__What you are asked to do__: Reproduce the records below verbatim, omitting the pictures.
[begin Listing]
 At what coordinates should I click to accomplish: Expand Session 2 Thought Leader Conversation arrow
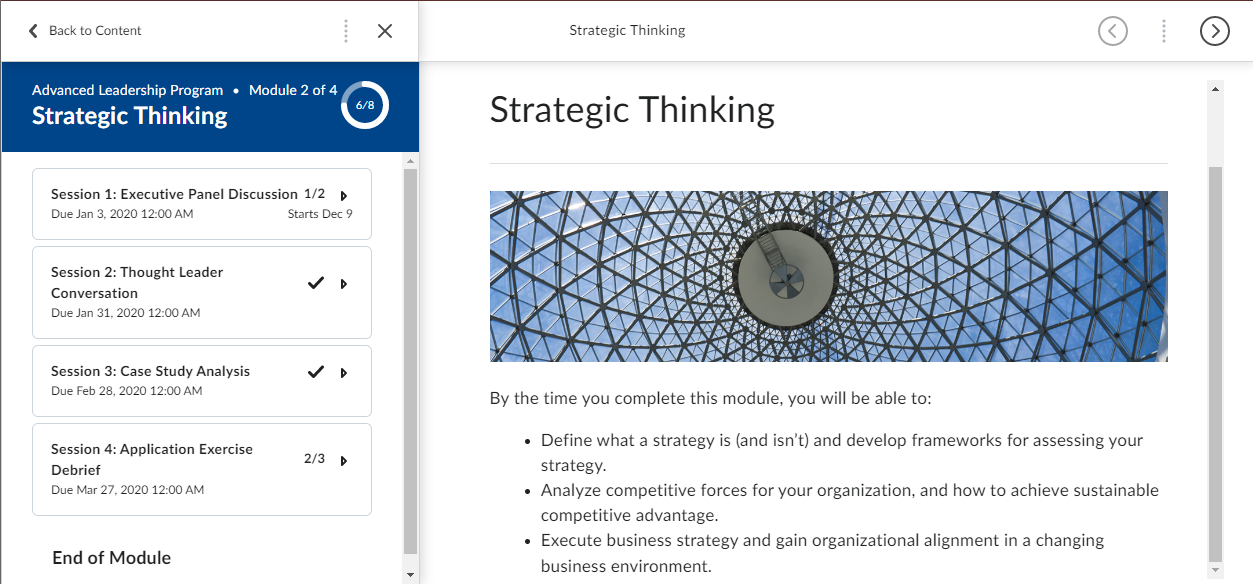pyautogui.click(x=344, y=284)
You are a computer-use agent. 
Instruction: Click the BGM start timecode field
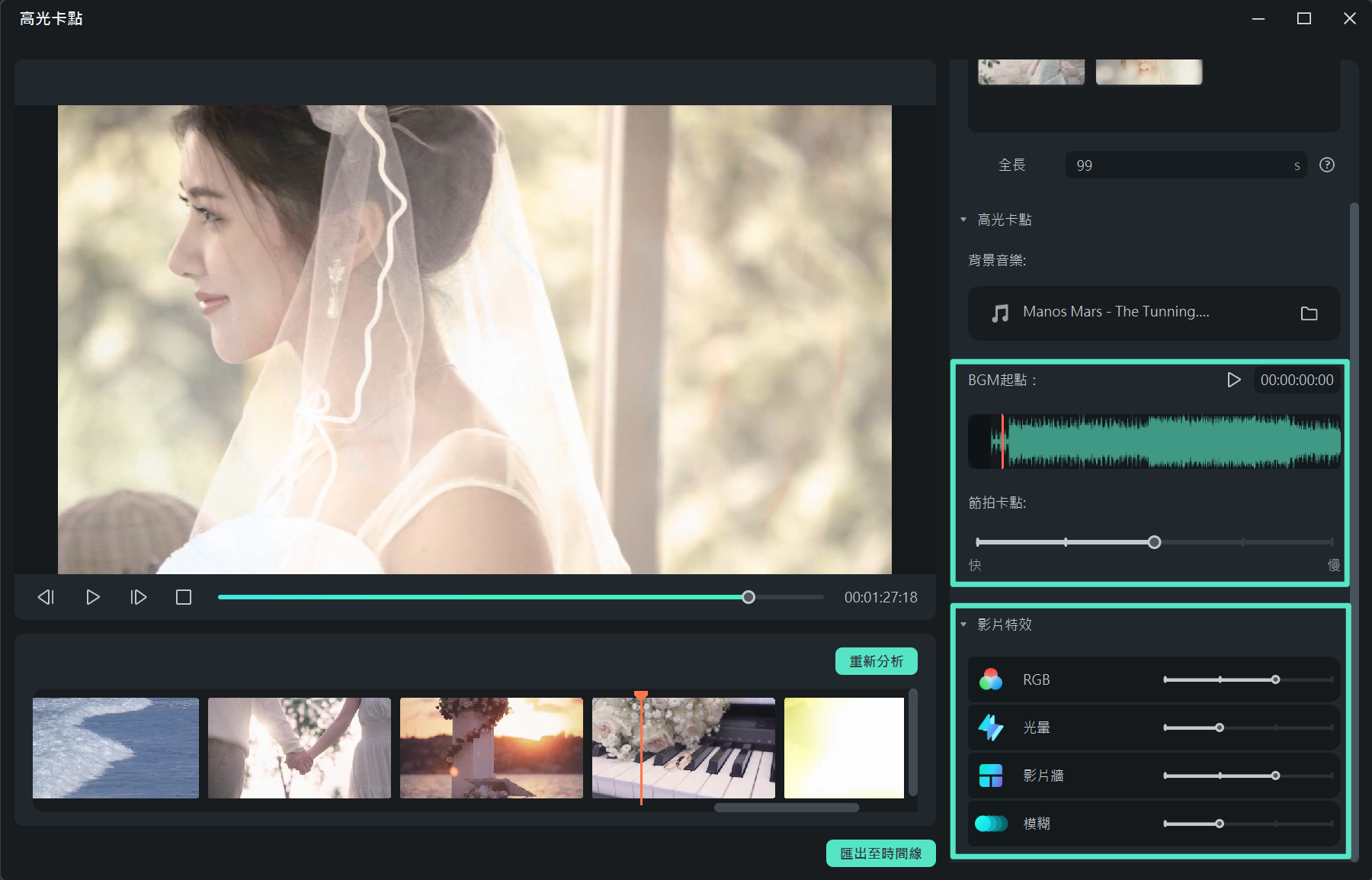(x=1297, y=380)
[end Listing]
__Full solution__:
 At what coordinates should I click to accomplish: Expand Session 2 Thought Leader Conversation arrow
pyautogui.click(x=344, y=284)
You are a computer-use agent. 
Instruction: Click the BGM start timecode field
(x=1297, y=380)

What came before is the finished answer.